What to work on: Rewrite the part of the records that opens with the line containing "Where should I click to: Click the Insert" and closes with the line containing "click(x=469, y=165)", replacing "double-check" with "double checkmark" and leaving everything else unchanged.

Information given:

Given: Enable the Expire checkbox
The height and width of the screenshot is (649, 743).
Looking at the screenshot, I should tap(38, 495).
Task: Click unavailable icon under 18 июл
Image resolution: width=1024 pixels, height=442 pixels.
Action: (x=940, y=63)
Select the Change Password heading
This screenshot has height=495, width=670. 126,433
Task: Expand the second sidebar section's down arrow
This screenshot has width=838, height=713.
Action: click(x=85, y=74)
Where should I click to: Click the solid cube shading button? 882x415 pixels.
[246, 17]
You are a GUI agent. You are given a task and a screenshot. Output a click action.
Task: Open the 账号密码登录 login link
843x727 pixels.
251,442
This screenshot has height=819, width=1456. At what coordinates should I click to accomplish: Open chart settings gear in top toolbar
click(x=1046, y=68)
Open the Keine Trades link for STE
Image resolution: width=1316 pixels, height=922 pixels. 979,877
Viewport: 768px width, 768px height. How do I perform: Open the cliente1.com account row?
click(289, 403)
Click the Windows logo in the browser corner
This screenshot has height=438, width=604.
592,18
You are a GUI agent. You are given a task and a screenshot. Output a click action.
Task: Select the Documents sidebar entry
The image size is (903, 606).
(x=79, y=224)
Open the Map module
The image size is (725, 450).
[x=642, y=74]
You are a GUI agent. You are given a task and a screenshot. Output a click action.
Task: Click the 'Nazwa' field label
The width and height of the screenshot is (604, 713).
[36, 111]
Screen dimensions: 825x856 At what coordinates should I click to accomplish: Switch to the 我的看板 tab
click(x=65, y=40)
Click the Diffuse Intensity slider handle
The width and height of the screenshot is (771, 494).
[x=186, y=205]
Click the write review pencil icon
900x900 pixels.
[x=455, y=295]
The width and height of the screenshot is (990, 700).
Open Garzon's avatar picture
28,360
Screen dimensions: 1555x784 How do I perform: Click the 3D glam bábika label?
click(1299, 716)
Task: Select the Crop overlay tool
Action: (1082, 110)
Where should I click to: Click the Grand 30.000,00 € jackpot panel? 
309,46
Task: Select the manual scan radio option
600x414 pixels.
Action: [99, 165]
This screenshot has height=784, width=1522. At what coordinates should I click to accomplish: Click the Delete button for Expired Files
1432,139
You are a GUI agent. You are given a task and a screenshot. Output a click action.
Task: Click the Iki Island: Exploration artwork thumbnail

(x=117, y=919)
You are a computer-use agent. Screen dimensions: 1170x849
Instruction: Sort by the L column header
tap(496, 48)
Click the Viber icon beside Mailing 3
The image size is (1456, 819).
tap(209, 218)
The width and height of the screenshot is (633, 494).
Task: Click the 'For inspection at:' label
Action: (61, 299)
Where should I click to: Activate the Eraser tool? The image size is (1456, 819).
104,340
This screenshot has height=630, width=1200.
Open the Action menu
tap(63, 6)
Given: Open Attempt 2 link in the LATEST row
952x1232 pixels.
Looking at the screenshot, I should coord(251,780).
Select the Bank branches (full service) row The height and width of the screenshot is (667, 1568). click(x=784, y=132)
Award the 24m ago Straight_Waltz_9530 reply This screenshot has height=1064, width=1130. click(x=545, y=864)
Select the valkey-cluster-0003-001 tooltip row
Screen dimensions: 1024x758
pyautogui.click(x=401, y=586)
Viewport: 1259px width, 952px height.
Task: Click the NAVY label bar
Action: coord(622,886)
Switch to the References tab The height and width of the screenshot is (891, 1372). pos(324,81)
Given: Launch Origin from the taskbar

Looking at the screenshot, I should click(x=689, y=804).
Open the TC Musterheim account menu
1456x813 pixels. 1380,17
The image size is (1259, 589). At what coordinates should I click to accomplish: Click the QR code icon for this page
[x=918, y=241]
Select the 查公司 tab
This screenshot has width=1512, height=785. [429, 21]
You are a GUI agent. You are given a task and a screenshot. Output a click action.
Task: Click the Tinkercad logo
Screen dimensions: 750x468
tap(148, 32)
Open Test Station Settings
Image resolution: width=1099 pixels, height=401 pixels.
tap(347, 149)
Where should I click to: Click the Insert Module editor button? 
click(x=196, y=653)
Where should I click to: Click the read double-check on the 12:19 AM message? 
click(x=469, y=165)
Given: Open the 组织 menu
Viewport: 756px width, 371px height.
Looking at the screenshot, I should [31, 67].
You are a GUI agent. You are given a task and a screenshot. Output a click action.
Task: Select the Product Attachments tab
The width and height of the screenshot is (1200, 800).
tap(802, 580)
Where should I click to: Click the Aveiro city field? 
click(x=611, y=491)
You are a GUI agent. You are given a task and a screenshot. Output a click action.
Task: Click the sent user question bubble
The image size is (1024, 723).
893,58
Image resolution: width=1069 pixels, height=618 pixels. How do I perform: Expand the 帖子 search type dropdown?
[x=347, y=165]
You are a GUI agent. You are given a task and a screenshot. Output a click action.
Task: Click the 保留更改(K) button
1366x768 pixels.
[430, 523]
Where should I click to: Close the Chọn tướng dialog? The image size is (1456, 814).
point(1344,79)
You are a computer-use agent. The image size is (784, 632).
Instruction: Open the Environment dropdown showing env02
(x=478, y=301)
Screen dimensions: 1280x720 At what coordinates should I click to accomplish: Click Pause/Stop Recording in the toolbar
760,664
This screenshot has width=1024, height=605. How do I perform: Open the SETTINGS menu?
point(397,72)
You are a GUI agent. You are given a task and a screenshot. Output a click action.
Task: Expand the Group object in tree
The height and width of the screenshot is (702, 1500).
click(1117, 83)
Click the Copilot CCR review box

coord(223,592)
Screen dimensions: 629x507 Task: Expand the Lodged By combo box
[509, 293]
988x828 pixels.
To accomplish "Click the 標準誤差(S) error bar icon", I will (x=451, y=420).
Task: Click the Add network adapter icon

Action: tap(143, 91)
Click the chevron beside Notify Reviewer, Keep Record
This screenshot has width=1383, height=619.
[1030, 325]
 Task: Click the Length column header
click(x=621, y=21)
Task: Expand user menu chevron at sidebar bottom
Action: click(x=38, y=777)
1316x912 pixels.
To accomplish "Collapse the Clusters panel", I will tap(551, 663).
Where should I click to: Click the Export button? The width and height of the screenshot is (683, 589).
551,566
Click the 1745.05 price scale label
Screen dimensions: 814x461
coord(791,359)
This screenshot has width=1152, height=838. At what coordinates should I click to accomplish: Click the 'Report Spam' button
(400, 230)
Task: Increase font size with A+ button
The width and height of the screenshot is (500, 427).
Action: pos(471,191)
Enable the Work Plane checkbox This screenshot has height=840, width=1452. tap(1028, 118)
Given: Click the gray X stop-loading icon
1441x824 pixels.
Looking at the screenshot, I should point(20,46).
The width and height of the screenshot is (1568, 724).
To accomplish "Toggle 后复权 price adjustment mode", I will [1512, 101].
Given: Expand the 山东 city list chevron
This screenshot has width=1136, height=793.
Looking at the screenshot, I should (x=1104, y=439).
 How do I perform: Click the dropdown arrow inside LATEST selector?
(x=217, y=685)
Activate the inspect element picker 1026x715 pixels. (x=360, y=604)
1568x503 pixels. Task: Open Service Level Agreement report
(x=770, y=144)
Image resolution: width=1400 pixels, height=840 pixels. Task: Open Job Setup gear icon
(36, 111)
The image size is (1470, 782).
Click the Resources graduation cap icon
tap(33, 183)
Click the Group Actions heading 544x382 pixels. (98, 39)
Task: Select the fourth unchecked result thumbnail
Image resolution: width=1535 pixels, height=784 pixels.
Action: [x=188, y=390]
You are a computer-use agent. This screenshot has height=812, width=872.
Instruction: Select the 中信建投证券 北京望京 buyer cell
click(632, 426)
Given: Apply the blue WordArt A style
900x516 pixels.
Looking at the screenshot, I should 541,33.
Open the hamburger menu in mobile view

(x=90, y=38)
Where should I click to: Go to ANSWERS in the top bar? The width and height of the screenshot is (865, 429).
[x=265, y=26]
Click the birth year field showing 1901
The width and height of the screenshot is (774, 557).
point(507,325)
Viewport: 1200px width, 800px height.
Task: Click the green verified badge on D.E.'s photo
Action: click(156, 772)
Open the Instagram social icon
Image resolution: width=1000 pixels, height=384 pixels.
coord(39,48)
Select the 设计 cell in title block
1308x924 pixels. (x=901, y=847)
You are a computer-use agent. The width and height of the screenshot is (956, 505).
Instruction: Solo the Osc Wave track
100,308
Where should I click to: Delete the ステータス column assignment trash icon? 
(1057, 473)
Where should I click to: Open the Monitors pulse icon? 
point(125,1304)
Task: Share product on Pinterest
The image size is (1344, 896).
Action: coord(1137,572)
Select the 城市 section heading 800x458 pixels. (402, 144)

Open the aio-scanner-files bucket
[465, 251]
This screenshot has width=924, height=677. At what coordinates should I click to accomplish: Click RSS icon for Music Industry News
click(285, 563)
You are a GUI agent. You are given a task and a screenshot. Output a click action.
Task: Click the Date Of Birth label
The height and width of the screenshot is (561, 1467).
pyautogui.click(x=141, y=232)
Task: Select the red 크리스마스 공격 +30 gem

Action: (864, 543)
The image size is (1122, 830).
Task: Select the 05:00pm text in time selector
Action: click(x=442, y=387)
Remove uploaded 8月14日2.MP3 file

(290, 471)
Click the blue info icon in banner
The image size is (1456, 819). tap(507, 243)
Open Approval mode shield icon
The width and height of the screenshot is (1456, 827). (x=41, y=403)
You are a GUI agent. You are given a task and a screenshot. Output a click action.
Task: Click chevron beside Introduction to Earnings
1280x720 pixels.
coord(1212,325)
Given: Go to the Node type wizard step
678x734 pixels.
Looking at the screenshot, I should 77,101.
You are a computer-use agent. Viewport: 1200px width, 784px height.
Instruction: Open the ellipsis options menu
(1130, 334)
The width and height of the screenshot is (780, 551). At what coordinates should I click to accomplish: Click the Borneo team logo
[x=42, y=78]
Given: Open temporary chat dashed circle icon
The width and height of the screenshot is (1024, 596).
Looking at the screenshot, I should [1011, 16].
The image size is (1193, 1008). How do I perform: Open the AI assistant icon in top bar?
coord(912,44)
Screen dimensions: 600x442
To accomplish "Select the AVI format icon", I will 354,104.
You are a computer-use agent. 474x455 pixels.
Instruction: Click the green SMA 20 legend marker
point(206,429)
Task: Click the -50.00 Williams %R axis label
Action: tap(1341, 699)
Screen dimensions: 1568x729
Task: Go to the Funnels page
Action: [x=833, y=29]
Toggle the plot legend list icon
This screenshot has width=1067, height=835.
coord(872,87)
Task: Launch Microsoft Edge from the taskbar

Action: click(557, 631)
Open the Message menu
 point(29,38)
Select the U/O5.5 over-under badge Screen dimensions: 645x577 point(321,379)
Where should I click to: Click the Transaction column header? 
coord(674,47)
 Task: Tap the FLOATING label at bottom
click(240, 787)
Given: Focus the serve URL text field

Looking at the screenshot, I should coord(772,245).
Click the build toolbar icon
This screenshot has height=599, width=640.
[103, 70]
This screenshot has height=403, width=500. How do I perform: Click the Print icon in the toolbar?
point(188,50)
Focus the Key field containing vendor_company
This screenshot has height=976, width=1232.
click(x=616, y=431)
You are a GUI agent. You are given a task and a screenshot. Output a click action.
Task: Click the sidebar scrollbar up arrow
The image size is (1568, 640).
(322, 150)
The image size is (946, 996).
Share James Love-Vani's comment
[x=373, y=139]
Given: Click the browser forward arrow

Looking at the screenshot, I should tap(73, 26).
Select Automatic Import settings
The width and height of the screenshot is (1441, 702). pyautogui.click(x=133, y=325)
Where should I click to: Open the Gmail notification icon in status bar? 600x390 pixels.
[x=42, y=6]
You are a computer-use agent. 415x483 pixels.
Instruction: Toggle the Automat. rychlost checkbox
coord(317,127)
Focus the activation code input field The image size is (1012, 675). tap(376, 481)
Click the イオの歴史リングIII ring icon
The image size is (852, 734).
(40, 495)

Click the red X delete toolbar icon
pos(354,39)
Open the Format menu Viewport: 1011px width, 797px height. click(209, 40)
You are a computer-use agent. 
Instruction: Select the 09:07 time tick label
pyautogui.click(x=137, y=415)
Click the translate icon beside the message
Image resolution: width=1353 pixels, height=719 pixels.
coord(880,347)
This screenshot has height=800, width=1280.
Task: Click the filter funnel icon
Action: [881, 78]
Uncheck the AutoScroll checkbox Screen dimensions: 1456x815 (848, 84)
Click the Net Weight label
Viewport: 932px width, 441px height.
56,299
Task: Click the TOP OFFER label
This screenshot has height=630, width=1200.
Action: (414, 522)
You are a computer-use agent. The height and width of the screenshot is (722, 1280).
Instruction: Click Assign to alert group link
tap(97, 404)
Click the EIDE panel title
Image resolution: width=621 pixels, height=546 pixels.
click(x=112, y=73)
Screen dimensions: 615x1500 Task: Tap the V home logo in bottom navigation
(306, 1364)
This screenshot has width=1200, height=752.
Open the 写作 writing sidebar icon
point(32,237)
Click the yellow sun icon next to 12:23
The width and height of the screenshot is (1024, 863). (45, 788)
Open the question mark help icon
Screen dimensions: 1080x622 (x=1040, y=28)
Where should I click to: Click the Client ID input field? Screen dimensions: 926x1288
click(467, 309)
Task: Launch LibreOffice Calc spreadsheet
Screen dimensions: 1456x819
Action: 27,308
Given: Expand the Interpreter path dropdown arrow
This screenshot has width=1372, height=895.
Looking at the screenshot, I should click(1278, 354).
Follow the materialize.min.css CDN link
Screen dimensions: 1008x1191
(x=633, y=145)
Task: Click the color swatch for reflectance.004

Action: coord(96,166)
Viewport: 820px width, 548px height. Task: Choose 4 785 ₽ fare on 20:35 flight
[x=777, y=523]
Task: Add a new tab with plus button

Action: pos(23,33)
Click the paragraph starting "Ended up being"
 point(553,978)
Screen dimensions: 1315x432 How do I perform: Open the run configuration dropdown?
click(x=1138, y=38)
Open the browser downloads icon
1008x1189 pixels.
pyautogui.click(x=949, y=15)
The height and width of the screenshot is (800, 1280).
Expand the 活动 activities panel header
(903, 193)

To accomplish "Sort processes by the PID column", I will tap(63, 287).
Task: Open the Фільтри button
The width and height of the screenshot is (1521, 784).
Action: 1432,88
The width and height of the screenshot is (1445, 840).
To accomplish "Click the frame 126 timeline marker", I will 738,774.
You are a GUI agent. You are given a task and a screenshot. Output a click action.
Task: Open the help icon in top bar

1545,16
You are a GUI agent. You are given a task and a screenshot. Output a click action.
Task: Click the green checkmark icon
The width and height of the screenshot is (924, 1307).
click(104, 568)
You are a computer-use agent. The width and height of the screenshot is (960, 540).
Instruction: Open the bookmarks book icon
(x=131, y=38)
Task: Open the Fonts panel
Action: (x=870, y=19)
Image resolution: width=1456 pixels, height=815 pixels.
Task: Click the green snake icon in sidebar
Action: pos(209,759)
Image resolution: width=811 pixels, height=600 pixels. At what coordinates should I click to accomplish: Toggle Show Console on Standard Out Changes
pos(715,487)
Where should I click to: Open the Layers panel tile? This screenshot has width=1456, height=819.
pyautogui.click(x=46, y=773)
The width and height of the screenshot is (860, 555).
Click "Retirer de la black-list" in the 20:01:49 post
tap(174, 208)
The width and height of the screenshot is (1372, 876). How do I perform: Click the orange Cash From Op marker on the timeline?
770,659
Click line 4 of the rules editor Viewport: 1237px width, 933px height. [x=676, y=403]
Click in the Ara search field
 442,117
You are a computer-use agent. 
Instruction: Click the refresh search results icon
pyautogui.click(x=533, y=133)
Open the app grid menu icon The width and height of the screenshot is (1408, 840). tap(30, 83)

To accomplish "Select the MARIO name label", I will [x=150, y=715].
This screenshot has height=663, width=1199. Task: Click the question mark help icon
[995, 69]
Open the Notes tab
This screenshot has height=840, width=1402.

Response:
Where should I click to: Click the Insert Module editor button? 
click(x=196, y=653)
Where should I click to: Click the read double checkmark on the 12:19 AM message? 
click(x=469, y=165)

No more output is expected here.